No Brasil, a notícia de que a medicação poderia combater a doença, após fala do presidente americano, Donald Trump, provocou uma corrida às farmácias e fez com que a Anvisa (Agência de Vigilância Sanitária) restringisse sua venda.

Veja o discurso completo de Jair Bolsonaro:

Desde quando resgatamos nossos irmãos em Wuhan, na China, em uma operação coordenada pelos ministérios da Defesa e Relações Exteriores, surgiu para nós um sinal amarelo.

Começamos a nos preparar para enfrentar o coronavírus, pois sabíamos que mais cedo ou mais tarde ele chegaria ao Brasil. Nosso ministro da Saúde reuniu-se com quase todos os secretários de Saúde dos estados para que o planejamento estratégico de enfrentamento ao vírus fosse construído e, desde então, o doutor Henrique Mandetta vem desempenhando um excelente trabalho de esclarecimento e preparação do SUS para atendimento de possíveis vítimas.

Mas o que tínhamos que conter naquele momento era o pânico, a histeria e ao mesmo tempo traçar a estratégia para salvar vidas e evitar o desemprego em massa.

Assim fizemos, quase contra tudo e contra todos. Grande parte dos meios de comunicação foi na contramão. Espalharam exatamente a sensação de pavor, tendo como carro-chefe o anúncio do grande número de vítimas na Itália. Um país com grande número de idosos e com um clima totalmente diferente do nosso.
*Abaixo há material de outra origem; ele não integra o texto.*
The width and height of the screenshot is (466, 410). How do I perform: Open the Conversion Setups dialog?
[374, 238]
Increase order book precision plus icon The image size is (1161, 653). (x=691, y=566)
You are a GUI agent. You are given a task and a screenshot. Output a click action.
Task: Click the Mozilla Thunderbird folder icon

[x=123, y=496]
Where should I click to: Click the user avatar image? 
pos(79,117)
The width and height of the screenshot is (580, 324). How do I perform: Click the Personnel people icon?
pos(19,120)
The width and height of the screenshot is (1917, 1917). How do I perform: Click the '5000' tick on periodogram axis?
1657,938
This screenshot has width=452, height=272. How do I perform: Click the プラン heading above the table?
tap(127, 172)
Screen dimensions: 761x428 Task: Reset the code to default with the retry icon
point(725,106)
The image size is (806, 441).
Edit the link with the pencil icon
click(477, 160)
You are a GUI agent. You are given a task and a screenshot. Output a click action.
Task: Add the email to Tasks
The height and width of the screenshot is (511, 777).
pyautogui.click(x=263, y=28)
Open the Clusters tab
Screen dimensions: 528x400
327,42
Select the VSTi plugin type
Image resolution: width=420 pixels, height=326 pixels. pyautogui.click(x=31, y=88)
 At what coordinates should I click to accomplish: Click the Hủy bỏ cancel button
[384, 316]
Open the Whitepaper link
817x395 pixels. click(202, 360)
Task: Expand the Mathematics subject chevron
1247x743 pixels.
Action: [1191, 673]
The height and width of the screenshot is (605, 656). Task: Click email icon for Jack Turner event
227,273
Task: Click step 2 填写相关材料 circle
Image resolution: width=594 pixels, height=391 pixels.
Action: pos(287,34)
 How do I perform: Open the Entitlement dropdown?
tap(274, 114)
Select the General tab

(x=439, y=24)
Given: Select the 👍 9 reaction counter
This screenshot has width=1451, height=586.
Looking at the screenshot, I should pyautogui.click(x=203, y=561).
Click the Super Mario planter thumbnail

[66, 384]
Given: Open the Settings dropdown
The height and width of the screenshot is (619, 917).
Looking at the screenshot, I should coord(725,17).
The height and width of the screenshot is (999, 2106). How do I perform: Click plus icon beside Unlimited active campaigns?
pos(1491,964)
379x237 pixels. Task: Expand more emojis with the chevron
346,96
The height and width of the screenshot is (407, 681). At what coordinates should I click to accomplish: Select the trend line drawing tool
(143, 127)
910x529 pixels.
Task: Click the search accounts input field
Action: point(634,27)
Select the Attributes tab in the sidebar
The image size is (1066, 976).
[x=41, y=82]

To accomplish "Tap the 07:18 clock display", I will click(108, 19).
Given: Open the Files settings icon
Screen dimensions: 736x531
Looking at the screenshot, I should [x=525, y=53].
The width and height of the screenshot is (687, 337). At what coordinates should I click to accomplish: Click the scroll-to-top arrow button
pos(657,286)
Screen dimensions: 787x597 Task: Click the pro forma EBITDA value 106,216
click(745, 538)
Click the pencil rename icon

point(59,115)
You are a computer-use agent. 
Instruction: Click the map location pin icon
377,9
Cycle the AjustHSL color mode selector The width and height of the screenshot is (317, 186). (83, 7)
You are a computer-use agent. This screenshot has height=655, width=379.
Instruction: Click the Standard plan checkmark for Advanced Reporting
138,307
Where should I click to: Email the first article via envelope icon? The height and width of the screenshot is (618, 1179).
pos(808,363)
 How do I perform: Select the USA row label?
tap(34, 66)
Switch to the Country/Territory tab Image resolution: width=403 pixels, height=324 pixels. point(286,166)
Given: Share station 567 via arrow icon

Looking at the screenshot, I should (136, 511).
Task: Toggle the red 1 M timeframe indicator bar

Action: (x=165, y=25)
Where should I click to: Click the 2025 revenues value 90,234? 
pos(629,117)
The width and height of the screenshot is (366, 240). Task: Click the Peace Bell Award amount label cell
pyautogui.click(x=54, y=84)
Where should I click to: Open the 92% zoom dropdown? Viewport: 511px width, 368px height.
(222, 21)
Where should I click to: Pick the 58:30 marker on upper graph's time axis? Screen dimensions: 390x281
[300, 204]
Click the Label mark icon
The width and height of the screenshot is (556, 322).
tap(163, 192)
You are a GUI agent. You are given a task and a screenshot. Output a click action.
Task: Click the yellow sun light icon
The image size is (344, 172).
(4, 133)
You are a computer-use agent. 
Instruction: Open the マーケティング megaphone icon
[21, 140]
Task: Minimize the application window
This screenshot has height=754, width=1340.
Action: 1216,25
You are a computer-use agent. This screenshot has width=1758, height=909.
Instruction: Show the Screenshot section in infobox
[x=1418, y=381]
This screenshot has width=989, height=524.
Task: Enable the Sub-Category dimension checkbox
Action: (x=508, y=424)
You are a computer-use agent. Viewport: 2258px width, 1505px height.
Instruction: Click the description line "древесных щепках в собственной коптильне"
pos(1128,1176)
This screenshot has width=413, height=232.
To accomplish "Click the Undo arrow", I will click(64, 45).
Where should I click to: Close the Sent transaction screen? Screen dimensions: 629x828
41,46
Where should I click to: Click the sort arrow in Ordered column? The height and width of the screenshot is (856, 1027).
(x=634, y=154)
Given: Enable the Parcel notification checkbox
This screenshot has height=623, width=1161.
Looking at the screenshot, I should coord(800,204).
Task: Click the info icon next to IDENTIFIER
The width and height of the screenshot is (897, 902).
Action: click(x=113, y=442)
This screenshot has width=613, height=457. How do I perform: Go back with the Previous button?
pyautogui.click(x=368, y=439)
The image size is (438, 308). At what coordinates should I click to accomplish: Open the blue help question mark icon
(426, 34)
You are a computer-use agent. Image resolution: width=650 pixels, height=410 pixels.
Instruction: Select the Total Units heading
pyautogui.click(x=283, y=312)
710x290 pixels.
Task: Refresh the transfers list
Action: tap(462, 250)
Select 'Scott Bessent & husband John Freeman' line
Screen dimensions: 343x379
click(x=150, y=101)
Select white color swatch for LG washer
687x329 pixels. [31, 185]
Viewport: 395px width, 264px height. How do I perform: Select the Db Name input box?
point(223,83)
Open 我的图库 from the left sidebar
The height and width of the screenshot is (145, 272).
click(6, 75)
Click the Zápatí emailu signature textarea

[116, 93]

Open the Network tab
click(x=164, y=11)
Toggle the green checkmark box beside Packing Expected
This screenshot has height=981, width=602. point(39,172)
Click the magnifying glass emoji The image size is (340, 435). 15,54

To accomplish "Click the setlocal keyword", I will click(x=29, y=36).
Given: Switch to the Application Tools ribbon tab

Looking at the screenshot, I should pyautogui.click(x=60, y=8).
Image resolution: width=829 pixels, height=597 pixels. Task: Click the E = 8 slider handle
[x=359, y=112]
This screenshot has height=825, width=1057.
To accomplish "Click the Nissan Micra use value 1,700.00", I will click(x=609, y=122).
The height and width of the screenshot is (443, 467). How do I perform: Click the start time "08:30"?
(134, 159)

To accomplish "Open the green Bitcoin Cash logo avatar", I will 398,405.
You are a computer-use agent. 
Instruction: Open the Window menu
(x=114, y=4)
Um cenário perfeito, potencializado pela mídia, para que uma verdadeira histeria se espalhasse pelo nosso país. Contudo, percebe-se que, de ontem para hoje parte da imprensa mudou seu editorial: pede calma e tranquilidade. Isso é muito bom, parabéns imprensa brasileira.

É essencial que o equilíbrio e a verdade prevaleçam entre nós. O vírus chegou, está sendo enfrentado por nós e brevemente passará. Nossa vida tem que continuar. Os empregos devem ser mantidos. O sustento das famílias deve ser preservado. Devemos, sim, voltar à normalidade.

Algumas poucas autoridades estaduais e municipais devem abandonar o conceito de terra arrasada, a proibição de transportes, o fechamento de comércio e o confinamento em massa.

O que se passa no mundo tem mostrado que o grupo de risco é o das pessoas acima dos 60 anos. Então, por que fechar escolas? Raros são os casos fatais de pessoas sãs, com menos de 40 anos de idade. Noventa por cento de nós não teremos qualquer manifestação, caso se contamine.

Devemos sim é ter extrema preocupação em não transmitir o vírus para os outros, em especial aos nossos queridos pais e avós, respeitando as orientações do Ministério da Saúde. No meu caso particular, pelo meu histórico de atleta, caso fosse contaminado pelo vírus não precisaria me preocupar, nada sentiria ou seria quando muito, acometido de uma gripezinha ou resfriadinho, como bem disse aquele conhecido médico daquela conhecida televisão.

Enquanto estou falando, o mundo busca um tratamento para a doença. O FDA [órgão de controle de medicamentos] americano e o Hospital Albert Einstein, em São Paulo, buscam a comprovação da eficácia da cloroquina no tratamento do Covid-19. Nosso governo tem recebido notícias positivas sobre este remédio fabricado no Brasil, largamente utilizado no combate à malária, lúpus e artrite.

Acredito em Deus, que capacitará cientistas e pesquisadores do Brasil e do mundo na cura dessa doença. Aproveito para render minha homenagem a todos os profissionais de saúde: médicos, enfermeiros, técnicos e colaboradores que, na linha de frente nos recebem nos hospitais, nos tratam e nos confortam.